- _Exercise requirements_
Please count the lines in the data below that contain the word "width". Reply with the number only.

- _Data in this exercise_
<<<<

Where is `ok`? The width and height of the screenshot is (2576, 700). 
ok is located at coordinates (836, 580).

>>>>
<<<<

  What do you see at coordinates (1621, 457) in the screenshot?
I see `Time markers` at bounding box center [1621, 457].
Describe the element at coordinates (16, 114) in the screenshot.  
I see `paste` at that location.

>>>>
<<<<

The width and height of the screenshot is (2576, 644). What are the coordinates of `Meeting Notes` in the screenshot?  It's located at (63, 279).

>>>>

- _Answer to this problem_
2